A couple of days ago Amazon Web Services (AWS) suffered a significant outage in their US-EAST-1 region. This has been the 5th major outage in that region in the past 18 months. The outage affected leading services such as Reddit, Netflix, Foursquare and Heroku.

How should you architect your cloud-hosted system to sustain such outages? Much has been written on this question during this outage, as well as past outages. Many recommend basing your architecture on multiple AWS Availability Zones (AZ) to spread the risk. But during this outage we saw even multi-Availability Zone applications severely affected. Even Amazon published during the outage that

Customers can launch replacement instances in the unaffected availability zones but may experience elevated launch latencies or receive ResourceLimitExceeded errors on their API calls, which are being issued to manage load on the system during recovery.

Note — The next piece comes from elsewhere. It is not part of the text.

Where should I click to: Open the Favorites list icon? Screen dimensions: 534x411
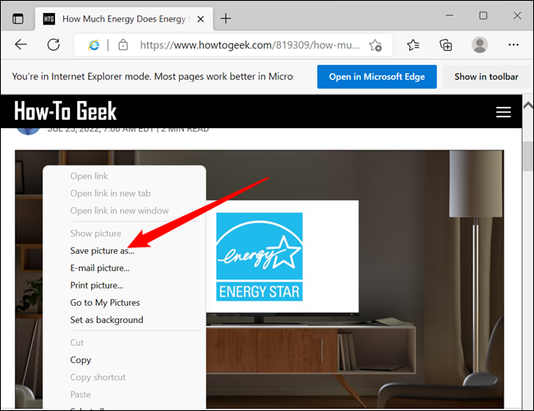[x=413, y=44]
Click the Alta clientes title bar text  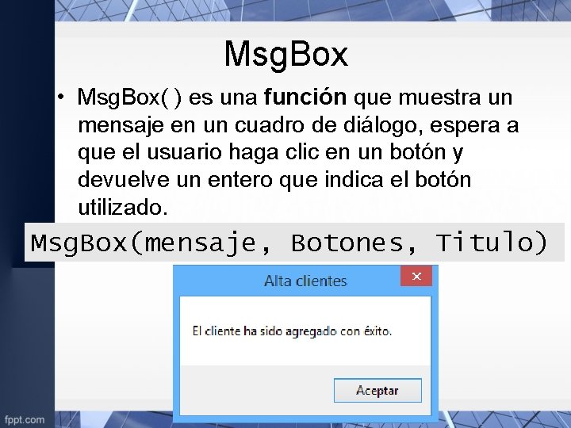[x=305, y=281]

The reason is that there is an underlying infrastructure that escalates the traffic from the affected AZ to other AZ in a way that overwhelms the system. In the case of this outage it was the AWS API Platform that was rendered unavailable, as nicely explained in this great post:

The waterfall effect seems to happen, where the AWS API stack gets overwhelmed to the point of being useless for any management task in the region.

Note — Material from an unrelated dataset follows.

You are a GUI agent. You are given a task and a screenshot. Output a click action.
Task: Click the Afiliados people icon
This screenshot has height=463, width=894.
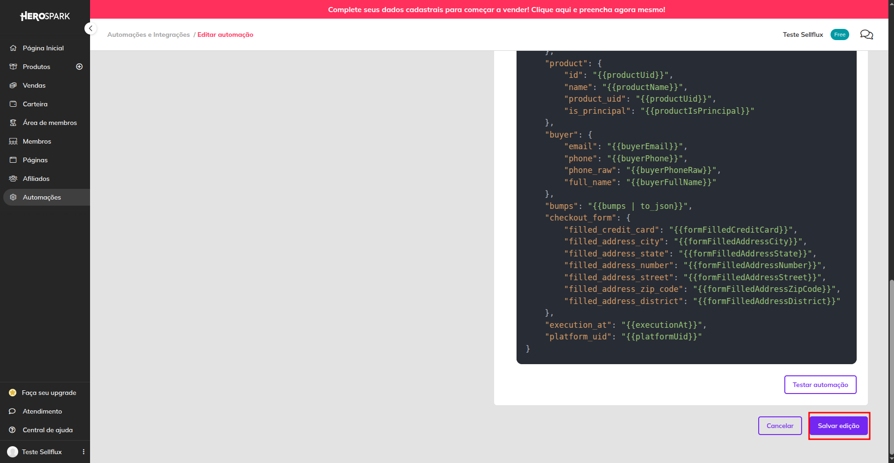click(13, 179)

But it doesn’t really matter for us as users which exact infrastructure it was that failed on this specific outage. 18 months ago, during the first major outage, the reason was another infastructure component, the Elastic Block Store (“EBS”) volumes, that cascaded the problem. Back then I wrote a post on how to architect your system to sustain such outages, and one of my recommendations was:

Spread across several public cloud vendors and/or private cloud

The rule of thumb in IT is that there will always be extreme and rare situations (and don’t forget, Amazon only commits to 99.995% SLA) causing such major outages. And there will always be some common infrastructure that under that extreme and rare situation will carry the ripple effect of the outage to other Availability Zones in the region.

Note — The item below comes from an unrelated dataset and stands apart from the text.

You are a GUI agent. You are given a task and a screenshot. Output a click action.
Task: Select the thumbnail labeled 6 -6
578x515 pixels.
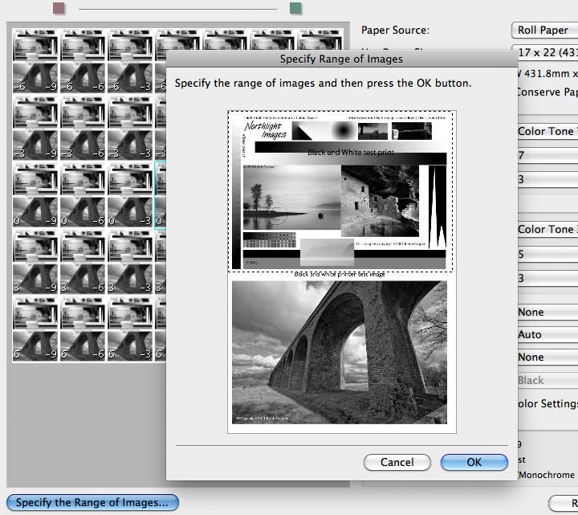[83, 329]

Of course, you can mitigate risk by spreading your system across several AWS Regions (e.g. between US-EAST and US-WEST), as they have much looser coupling, but as I stated on my previous post, that loose coupling comes with a price: it is up to your application to replicate data, using a separate set of APIs for each region. As Amazon themselves state: “it requires effort on the part of application builders to take advantage of this isolation”.

The most resilient architecture would therefore be to mitigate risk by spreading your system across different cloud vendors, to provide the best isolation level. The advantages in terms resilience are clear. But how can that be implemented, given that the vendors are so different in their characteristics and APIs?

There are 2 approaches to deploying across multiple cloud vendors and keeping cloud-vendor-agnostic:

  1. Open Standards and APIs for cloud API that will be supported by multiple cloud vendors. That way you write your application using a common standard and have immediate support by all conforming cloud vendors. Examples for such emerging standards are OpenStack and JClouds. However, the Cloud is still a young domain with many competing standards and APIs and it is yet to be determined which one shall become the de-facto standard of the industry and where to “place our bet”.
  2. Open PaaS Platforms that abstract the underlying cloud infrastructure and provide transparent support for all major vendors. You build your application on top of the platform, and leave it up to the platform to communicate to the underlying cloud vendors (whether public or private clouds, or even a hybrid). Examples of such platforms, are CloudFoundry and Cloudify. I dedicated one of my posts for exploring how to build your application using such platforms.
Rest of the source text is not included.